Abandon Text!

W. H. Auden once said: "Poems are not finished; they are abandoned." I have been abandoning writing projects for many years, since only the pressure of deadline and high expectations ever got me to finish, or even start, anything of merit. This blog is an attempt to create a more consistent, self-directed writing habit. Hopefully a direction and voice will emerge.

Tuesday, April 24, 2007

Somehow, Satan Got Behind Me

At last night's SKS meeting, Kenny showed an episode of Millenium, a supernatural/crime TV show from the mid-1990's. The episode is entitled, "Somehow, Satan Got Behind Me," and it's been a staple of SKS meetings for the last ten years because it is one of the most extrordinarily philosophic pieces ever to appear on television. If you've never seen it, I would strongly encourage you to do so -- you can rent the Season Two DVDs from most video stores or NetFlix.
It's sort of a Screwtape Letters story -- four demons, disguised as old men, gather at local coffee shop to discuss their techniques for damning souls, and gradually realize that their is at least one person who can see their true essence.

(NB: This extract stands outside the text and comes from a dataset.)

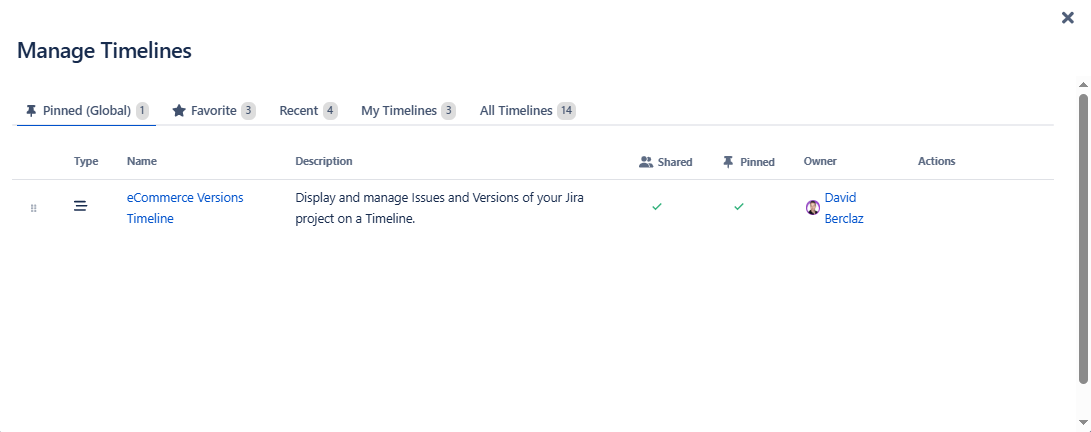
Task: Click the pin icon in the Pinned column header
Action: pos(728,162)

Follow the links to read a synopsis, if you can't stand to wait, as other fans have made much better descriptions of the episode than I could.

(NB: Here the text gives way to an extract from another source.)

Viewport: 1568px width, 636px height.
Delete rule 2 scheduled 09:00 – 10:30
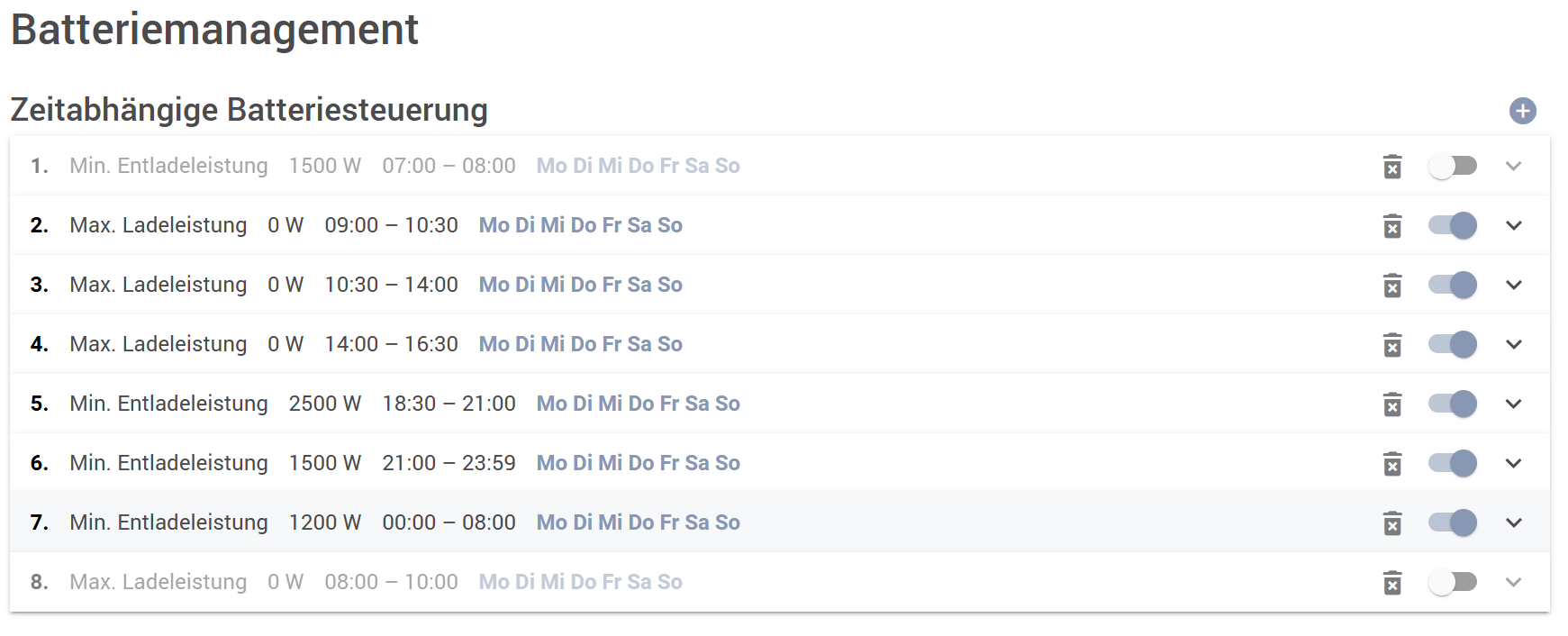tap(1392, 226)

(Warning: Spoilers follow.)

I could write at length about each one of the demon's stories and it's implications, but I'll stick to what struck me about the stories last night:
  • Kierkegaard, among others, have been critical of modern Christian churches for their relative apathy in regards to sin and salvation. The bar for salvation is set remarkably low these days: a simple profession of belief is all that is required to win eternal life, and while virtue is seen as a result of a lifetime's development, salvation is considered a gimme. Such casualness about salvation is in direct contradiction to Jesus' teaching, which stressed that it was a rare thing: "Many are called, but few chosen," (Mathew 20:16) not to mention "Straight is the gate and narrow the way that leadeth to salvation." These stories were the first suggestion I've seen in a long time in the popular culture that saving your soul might require extraordinary means. All the humans discussed by the devils led live dominated by inertia, continuing unvaried in their path until they met their untimely end. It was only those who made a conversion (literally, "to turn around"), who escaped the damnation awaiting those who live ordinary lives.
  • This story almost trumps C.S. Lewis' vision of devilry for sophistication, because it has the audacity to actually sympathize with the demons as well as their victims. When Frank Black sees the demon Toby for what he really is, the most cutting, most true thing he can say is, simply: "You must be so lonely." No burning lakes, no hellfire and brimstone is required to punish these beings; their punishment is eternal isolation. The devils try to brush off the comment: "See? He just took you for the grieving boyfriend." After all, humans are the lonely ones. But when Toby repeats it again, "You must be so lonely," all the devils are silent. They all slink off, one by one, into the darkness, trying to forget.
  • Most people who come to the SKS would not initially consider themselves to be "spiritual seekers." They usually have to sit through a semester or two before they start to see their life through a spiritual lens. What is it, then, that brings them to the meetings? "They want to know that they are OK, and that they belong," Lauren said. In some ways, you could define the spiritual impulse as an ever-deepening attempt to connect, to be accepted by God and man. This show takes the same position, seeing damnation as isolation, and salvation as communion.
  • One of the demons' techniques is that of minor annoyances: he throws newspapers in puddles, gives undeserved parking tickets, verbally abuses coffee shop clerks. I thought it was ingenious to take such things seriously; it doesn't really take that much frustration to make us prone to evil acts ourselves. Most of my own unkindnesses are the direct result of "losing my cool," being overwhelmed by minor adversities just long enough to forget what's really important. I have often devalued disciplines like yoga or transcendental meditation that deified relaxation as a spiritual state, but there is a lot spiritual value in being able to remain calm.